Город обзор Шесть книг о войне, которые стоит прочитать - в обзоре ИА «Чита.Ру»

Шесть книг о войне, которые стоит прочитать - в обзоре ИА «Чита.Ру»

Любая книга Бондарева – это не столько про войну, сколько про людей, которые участвуют в этой войне. Это, как и в любой хорошей книге, совершенно разные люди – смелые и трусливые, сильные и слабые, красивые и не очень, мужчины и женщины.

Здесь книги, над которыми мы плакали в детстве. Герои, что были для нас примером. И нерушимая связь - в каждой строчке телеграфного послания из прошлого от тех, кто видел своими глазами Великую Отечественную войну.

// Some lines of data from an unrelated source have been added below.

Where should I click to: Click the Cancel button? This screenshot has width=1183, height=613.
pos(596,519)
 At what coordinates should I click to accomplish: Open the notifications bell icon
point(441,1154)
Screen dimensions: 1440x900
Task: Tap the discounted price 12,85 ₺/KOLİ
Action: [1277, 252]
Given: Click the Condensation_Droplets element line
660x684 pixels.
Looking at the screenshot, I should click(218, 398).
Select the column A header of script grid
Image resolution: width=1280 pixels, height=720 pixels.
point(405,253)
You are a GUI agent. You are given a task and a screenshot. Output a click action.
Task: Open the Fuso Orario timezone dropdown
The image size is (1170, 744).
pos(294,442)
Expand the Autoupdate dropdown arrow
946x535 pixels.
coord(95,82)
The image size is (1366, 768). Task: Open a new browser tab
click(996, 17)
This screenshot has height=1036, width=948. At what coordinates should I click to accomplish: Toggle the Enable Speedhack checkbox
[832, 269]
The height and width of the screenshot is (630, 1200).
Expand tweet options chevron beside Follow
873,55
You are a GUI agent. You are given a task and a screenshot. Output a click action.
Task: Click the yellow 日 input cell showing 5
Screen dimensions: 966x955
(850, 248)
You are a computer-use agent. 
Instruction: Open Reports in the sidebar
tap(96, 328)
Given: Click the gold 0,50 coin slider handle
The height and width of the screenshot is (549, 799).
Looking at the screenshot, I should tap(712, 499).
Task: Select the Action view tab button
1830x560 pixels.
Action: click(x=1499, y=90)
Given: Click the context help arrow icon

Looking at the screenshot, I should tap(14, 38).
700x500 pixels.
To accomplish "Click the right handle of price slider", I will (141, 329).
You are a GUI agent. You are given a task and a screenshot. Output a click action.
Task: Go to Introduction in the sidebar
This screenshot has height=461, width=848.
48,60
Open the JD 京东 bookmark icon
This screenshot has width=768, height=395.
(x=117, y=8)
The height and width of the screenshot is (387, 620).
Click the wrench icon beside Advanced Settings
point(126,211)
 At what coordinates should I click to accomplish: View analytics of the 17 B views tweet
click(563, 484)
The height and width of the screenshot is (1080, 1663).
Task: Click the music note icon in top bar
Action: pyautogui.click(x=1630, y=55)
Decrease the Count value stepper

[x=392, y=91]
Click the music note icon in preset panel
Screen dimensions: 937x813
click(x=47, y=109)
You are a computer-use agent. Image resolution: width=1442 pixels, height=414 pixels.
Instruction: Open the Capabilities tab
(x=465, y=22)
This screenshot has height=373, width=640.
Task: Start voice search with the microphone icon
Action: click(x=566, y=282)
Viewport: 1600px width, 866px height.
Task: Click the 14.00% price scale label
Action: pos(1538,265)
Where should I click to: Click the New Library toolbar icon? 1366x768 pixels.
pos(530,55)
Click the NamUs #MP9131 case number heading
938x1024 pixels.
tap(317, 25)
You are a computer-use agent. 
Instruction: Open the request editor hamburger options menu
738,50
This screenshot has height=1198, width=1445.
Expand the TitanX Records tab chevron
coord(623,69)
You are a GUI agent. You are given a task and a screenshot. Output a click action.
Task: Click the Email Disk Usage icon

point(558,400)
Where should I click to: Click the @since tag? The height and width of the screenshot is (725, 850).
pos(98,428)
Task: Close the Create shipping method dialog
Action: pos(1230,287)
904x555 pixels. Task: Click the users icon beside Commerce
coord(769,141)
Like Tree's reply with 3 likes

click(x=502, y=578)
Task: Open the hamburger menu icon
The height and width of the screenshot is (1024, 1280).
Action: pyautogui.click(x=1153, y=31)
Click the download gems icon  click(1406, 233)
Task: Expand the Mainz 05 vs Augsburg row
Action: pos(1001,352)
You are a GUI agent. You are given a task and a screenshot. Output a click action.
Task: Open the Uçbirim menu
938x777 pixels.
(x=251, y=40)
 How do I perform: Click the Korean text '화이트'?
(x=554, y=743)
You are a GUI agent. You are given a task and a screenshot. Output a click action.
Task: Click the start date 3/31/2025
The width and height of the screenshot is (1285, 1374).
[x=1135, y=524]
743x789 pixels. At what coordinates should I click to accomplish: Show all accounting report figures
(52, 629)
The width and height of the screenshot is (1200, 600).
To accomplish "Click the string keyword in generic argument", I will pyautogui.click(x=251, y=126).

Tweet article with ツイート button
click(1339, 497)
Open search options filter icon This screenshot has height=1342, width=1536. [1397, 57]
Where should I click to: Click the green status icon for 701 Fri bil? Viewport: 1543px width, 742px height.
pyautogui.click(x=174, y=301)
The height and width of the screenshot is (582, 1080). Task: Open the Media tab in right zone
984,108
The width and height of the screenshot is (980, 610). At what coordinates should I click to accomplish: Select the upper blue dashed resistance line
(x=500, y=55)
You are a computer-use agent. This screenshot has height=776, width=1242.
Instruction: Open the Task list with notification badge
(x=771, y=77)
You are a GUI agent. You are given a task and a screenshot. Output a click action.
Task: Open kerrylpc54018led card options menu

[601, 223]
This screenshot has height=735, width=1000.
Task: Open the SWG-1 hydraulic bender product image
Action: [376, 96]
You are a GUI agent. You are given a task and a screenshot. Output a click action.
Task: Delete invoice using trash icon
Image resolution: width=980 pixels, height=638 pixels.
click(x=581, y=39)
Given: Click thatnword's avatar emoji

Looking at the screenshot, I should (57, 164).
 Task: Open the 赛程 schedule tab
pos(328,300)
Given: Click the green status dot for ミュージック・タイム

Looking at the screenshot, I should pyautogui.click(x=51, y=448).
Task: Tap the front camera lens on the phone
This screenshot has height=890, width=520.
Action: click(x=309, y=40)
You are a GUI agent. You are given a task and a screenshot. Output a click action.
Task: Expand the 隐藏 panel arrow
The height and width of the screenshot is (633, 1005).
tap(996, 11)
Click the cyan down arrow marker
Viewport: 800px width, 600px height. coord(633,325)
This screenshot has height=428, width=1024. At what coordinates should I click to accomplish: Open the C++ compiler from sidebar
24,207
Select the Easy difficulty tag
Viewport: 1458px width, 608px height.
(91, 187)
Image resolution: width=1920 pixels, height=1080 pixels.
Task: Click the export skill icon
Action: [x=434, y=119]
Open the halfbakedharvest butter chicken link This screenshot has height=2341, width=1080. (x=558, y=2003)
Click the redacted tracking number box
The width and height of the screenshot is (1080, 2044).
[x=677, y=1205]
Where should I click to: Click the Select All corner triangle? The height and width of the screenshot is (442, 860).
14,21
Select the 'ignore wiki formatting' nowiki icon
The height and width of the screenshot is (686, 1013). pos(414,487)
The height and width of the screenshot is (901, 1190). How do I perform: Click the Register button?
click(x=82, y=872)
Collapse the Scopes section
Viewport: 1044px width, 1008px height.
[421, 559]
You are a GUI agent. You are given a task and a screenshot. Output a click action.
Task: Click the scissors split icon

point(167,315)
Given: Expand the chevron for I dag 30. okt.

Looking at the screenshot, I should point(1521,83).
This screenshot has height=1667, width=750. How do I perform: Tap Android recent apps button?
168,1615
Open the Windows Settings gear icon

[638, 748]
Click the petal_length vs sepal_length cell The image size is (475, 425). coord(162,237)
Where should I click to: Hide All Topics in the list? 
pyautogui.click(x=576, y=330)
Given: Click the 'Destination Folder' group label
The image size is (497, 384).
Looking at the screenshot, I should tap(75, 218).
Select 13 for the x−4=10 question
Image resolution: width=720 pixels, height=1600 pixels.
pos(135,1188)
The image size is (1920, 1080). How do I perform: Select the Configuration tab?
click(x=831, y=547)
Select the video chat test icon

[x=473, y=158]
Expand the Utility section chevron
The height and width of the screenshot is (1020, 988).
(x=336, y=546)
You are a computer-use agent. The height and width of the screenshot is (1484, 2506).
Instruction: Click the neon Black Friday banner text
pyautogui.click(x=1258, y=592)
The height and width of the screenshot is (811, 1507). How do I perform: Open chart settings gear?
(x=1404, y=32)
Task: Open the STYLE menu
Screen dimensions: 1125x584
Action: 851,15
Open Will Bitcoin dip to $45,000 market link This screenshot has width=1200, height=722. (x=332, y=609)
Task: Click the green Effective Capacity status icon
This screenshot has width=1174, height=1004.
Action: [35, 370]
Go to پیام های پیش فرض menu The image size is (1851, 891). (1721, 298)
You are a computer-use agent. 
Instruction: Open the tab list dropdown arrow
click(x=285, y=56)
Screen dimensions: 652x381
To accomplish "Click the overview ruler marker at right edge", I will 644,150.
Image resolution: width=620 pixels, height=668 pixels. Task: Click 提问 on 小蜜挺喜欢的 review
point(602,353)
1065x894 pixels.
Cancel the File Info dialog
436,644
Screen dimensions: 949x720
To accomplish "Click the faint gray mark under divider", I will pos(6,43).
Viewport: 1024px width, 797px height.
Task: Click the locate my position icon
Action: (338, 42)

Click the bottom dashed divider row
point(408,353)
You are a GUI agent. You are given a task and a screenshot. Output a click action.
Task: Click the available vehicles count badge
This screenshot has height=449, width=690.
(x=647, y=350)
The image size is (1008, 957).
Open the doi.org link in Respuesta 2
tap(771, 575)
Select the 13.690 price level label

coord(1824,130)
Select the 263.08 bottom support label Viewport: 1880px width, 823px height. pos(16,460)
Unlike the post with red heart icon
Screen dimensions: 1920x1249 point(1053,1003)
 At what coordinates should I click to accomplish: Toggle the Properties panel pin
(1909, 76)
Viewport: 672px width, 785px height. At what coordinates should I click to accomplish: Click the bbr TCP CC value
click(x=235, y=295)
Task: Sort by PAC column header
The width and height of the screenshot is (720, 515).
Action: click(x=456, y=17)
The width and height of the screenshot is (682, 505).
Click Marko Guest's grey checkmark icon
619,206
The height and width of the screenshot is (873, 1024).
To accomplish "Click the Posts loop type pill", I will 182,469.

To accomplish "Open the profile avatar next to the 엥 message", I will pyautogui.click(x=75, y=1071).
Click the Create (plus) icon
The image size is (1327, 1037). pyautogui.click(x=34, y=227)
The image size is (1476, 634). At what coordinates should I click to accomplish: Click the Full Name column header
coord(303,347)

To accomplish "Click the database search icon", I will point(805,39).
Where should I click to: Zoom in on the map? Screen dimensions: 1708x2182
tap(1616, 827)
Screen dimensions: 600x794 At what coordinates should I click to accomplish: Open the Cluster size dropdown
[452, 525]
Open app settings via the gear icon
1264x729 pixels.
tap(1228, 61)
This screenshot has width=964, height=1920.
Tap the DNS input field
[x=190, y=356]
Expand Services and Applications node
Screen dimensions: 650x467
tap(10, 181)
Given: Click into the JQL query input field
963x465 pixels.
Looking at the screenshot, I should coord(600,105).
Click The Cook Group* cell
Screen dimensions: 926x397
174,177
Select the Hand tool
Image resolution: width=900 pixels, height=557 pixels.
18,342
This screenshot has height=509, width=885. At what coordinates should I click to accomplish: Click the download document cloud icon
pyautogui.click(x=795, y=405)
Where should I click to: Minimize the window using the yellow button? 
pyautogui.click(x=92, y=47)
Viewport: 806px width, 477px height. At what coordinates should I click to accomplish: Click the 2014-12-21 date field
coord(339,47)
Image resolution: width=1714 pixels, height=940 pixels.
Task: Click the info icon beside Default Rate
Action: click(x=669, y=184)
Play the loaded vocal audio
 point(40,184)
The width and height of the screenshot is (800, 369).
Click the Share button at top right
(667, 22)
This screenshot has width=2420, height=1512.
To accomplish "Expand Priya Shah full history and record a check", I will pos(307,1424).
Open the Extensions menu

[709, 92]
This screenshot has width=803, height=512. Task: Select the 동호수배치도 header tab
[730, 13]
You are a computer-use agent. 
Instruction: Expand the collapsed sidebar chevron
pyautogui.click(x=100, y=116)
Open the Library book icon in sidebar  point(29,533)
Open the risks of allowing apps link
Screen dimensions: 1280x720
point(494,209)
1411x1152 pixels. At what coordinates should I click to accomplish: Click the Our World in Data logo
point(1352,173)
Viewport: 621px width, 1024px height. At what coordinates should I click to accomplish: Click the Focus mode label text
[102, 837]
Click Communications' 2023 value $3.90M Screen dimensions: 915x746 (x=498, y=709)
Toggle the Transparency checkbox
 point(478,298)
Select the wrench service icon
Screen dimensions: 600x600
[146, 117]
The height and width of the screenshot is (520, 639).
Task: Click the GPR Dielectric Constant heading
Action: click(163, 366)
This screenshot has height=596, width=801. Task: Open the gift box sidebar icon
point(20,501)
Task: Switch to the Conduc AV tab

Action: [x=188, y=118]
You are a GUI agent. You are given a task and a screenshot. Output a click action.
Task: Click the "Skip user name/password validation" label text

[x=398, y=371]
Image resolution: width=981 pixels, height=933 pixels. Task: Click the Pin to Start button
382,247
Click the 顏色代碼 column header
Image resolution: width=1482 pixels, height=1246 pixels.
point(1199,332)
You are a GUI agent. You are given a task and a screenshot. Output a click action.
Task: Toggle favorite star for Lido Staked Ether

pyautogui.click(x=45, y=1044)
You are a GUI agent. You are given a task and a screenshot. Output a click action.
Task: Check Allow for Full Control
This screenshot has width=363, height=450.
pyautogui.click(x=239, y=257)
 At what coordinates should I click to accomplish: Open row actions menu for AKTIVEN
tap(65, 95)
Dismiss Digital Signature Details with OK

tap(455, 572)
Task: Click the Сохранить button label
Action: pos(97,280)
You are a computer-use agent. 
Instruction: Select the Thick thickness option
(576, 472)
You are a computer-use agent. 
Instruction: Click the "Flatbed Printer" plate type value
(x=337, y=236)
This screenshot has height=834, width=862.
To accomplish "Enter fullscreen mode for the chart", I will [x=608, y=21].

Юрий Яковлев: «Балерина политотдела»

Повесть «Балерина политотдела» небольшая — вам хватит пары часов, чтобы пошагать за послевоенной девочкой, которую ведёт в войну главный герой. В блокаду, в сугробы на Невском, в солдатскую столовую, на плацдарм, где под бомбёжкой... танцуют.

Вас станет трое там и вам не будет страшно с ними так, как было танцующим. Сначала — страшно умереть от голода, потом — быть отправленными домой с фронта, потом — ползти сквозь обстрел, чтобы дать концерт.

Мне было страшно всё равно. Я люблю такое — довоенное, детское, красивое, враз рушащееся — и боюсь.

В основе повести — реальный сюжет. Детский военный танцевальный ансамбль собрал бывший балетмейстер ленинградского Дворца пионеров Аркадий Обрант. Нелли Раудсепп, Валю Лудинову, Геннадия Кореневского, Веру Мефодьеву и Валю Клеймана, лихо отплясывающих «Тачанку» в довоенных залах, привёз на фронт. Историю, произошедшую с одной из девушек, вероятно, придумал уже Яковлев. Книжка от этого выиграла.

Надо читать, если вы любите нетипичные сюжеты, были или хотели быть пионером и комсомольцем, мазохистски читаете про блокаду.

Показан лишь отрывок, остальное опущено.